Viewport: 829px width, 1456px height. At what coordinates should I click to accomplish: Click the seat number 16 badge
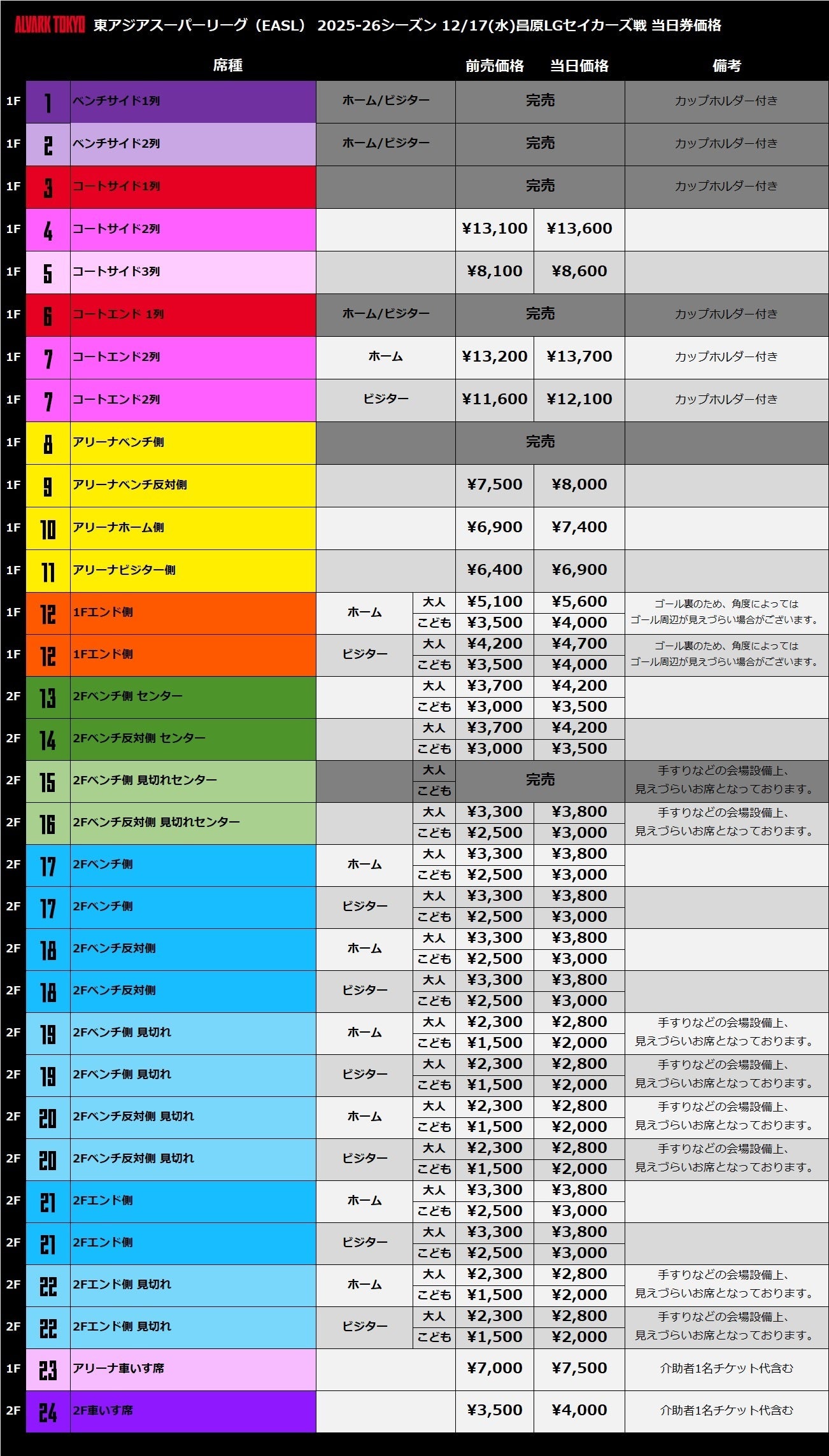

* * *

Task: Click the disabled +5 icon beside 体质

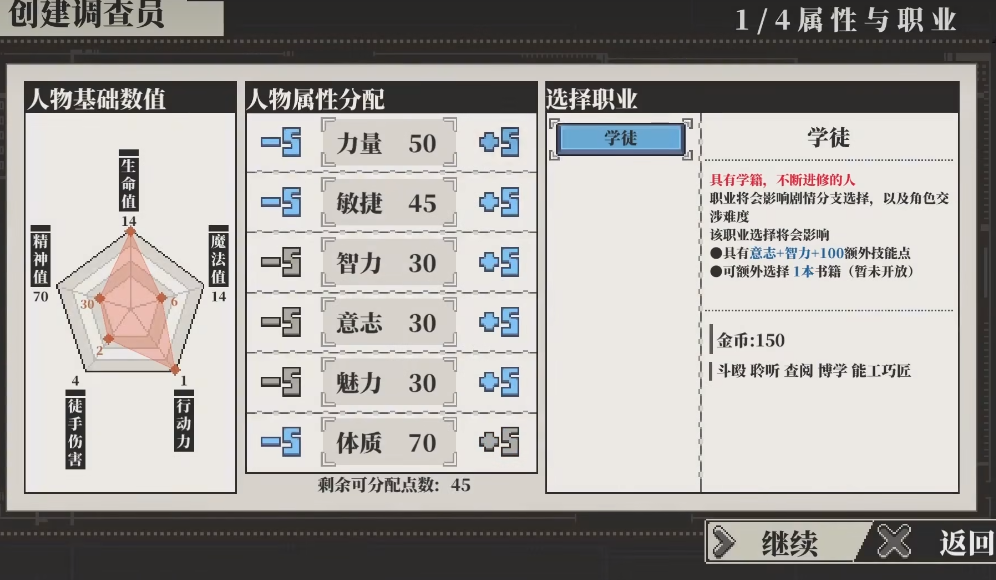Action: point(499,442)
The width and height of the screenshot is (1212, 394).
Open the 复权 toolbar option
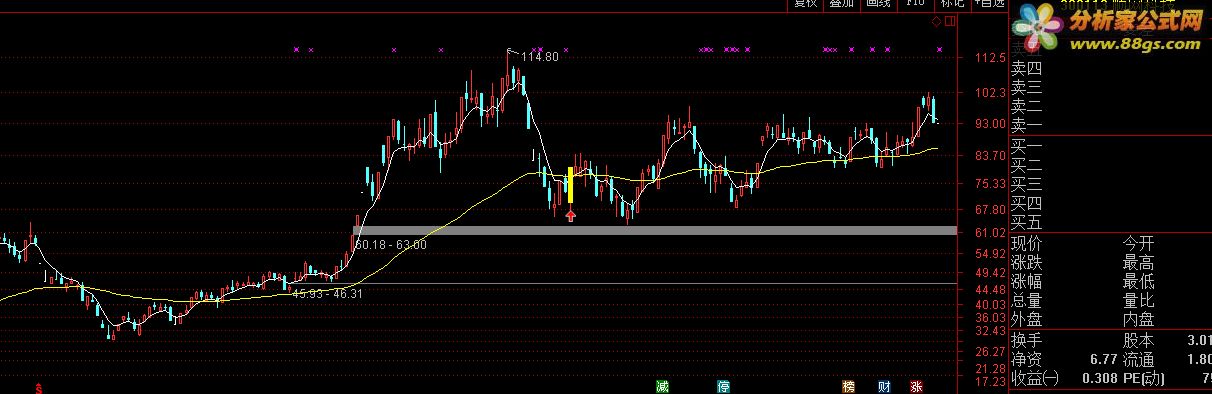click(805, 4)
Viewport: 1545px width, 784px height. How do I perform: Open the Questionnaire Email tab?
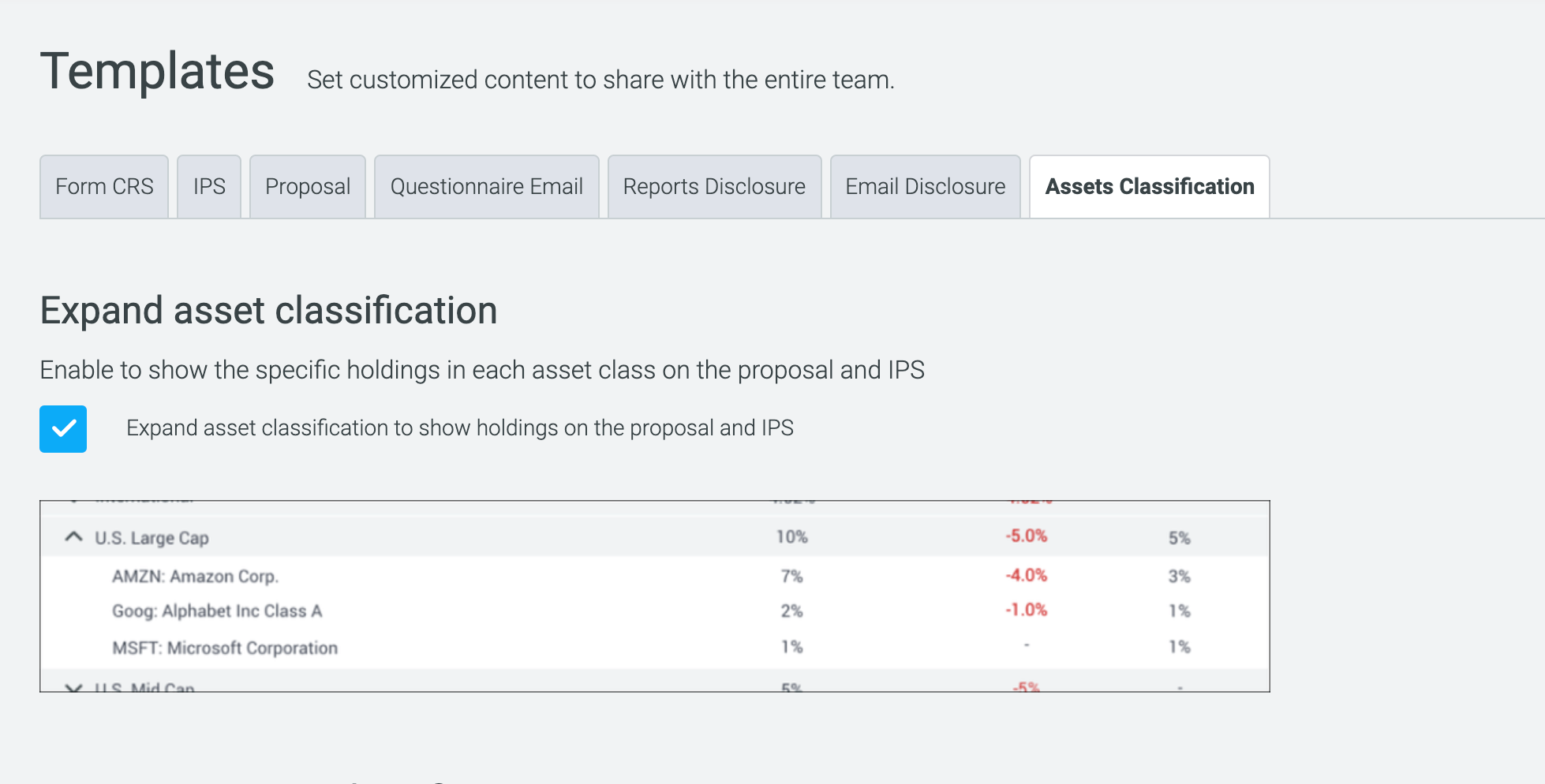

### Task details
For this exercise, return exactly the lines above from the line with "The width and" through the line with "Viewport: 1545px width, 784px", both included. Do not copy the pictures.

### The completed task
The width and height of the screenshot is (1212, 394).
Open the 复权 toolbar option
click(805, 4)
Viewport: 1545px width, 784px height. How do I perform: Open the Questionnaire Email tab?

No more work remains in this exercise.